OPINION: As expected, the Rudd government's PNG plan is being challenged in the courts. Refugee advocates will certainly be emboldened by their recent success in convincing the High Court to strike down Labor's Malaysian solution. The question now is whether this new plan will meet the same fate.
Attorney-General Mark Dreyfus has said ''the government is confident that our policy complies with our domestic and international legal obligations''. Others are less sure. International lawyers have condemned the plan and suggested it breaches the 1951 Refugee Convention.
Australia's most important obligation under the convention is that it must not ''expel or return a refugee'' to a nation where their ''life or freedom would be threatened'' on grounds such as their race, religion or political views.
For example, a person who has fled Iran because they fear persecution due to their political beliefs cannot be returned to that place.
On the other hand, the convention says nothing about a person being sent to another country willing to receive them.
High Court Chief Justice Robert French said in the Malaysian case this ''permits removal of a refugee to a 'safe' third country''. There are, however, other grounds on which the convention may be breached.

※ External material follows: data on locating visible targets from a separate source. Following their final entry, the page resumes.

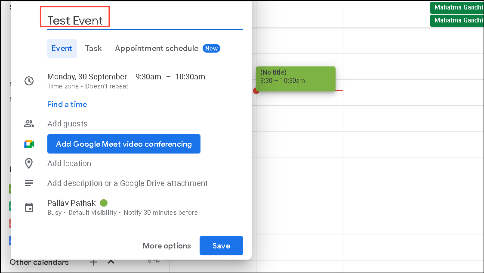This screenshot has height=273, width=484.
Task: Click the clock icon beside event time
Action: [29, 80]
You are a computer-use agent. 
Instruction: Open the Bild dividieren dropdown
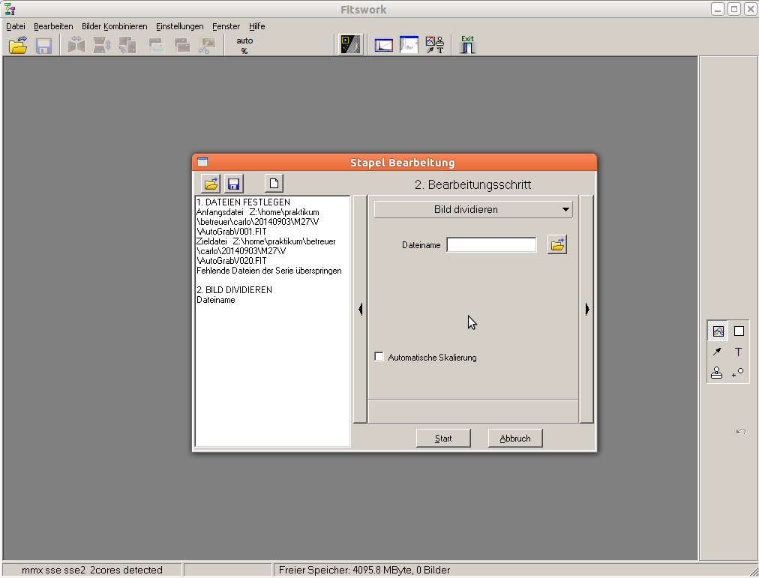pos(473,210)
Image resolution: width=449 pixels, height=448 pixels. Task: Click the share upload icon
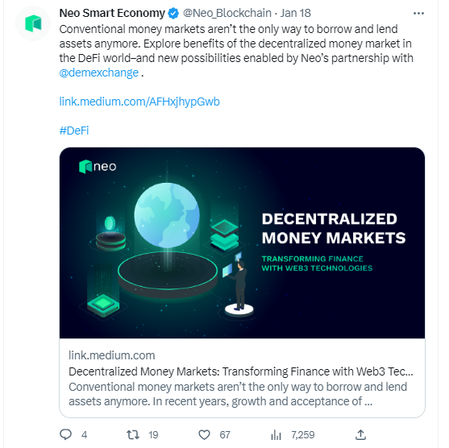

Professor Ben Saul from the University of Sydney has taken the view that the new arrangement is ''almost certain'' not to comply with international law.
He identifies several violations of the refugee convention, including that the PNG plan discriminates against asylum seekers who arrive by boat and not plane, and that asylum seekers will be faced with mandatory detention for protracted periods in poor conditions and subjected to substandard processing arrangements.

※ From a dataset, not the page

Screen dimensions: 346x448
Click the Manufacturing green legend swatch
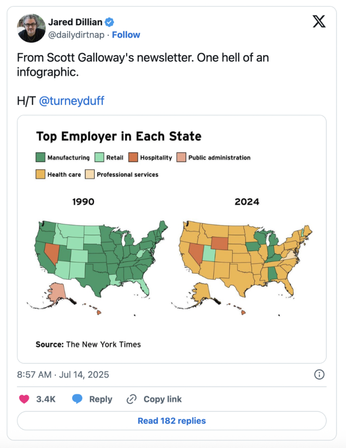tap(41, 158)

These are all credible arguments as to why the plan puts Australia in breach of its commitments under the convention.
This may affect Australia's standing in the international community, but it does not, by itself, provide a basis for challenging the plan in the High Court.
Conventions and treaties do not have direct legal force in Australia. They only form part of Australian law when they are given effect by legislation enacted by the Federal Parliament.
In the case of the refugee convention, the Migration Act sets down the rules and processes for seeking asylum in Australia in accordance with the convention.
If a challenge is mounted in the Australian courts, it would be on the grounds that the PNG plan is not consistent with the Migration Act. This was the basis upon which the Malaysian solution was struck down.
The same result is less likely this time round.
This is because the Federal Parliament has since amended the Migration Act to remove important checks and human rights protections on the transfer of asylum seekers to other countries.
The Migration Act had said boat arrivals could be taken to another country if the Immigration Minister had declared the country possessed, for example, ''effective procedures for assessing their need for protection'' and ''relevant human rights standards''.
The High Court held in 2011 that Malaysia did not meet this test. The test was removed from the Migration Act in the following year.
This test has been replaced by provisions that seek to give a blank cheque to the government.
The law now says the ''only condition'' for the minister to approve the transfer of asylum seekers to another country is that doing so is in Australia's ''national interest''. It is hard to see how this new open-ended discretion provides any basis for challenging the PNG plan.
However, the problem for the government goes deeper than this particular provision.
The success of refugee advocates in the High Court is due more broadly to a tension at the core of Australia's approach to asylum seekers.
The Migration Act purports to implement faithfully Australia's obligations under the convention. Yet government policies and practices have sought to evade the spirit, if not the letter, of that convention. This conflict may yet open up other angles of attack in a field in which lawyers have proven ingenious at identifying winning arguments.
It is within the power of the Federal Parliament to remove this legal risk. It only needs to amend the Migration Act to authorise the PNG plan, irrespective of whether the plan is consistent with the terms of the refugee convention.
However, this would require the enactment of new legislation by Parliament, and in recent times this has proven fraught. Legislating to implement the plan in breach of the convention would be especially difficult.
This may be a step too far for members from all sides of Parliament. Indeed, even some members of the ALP are only likely to support the plan if they can hold onto the fiction that it respects Australia's international obligations. For them, the refugee convention is an article of faith.
George Williams is a Professor of Law at UNSW.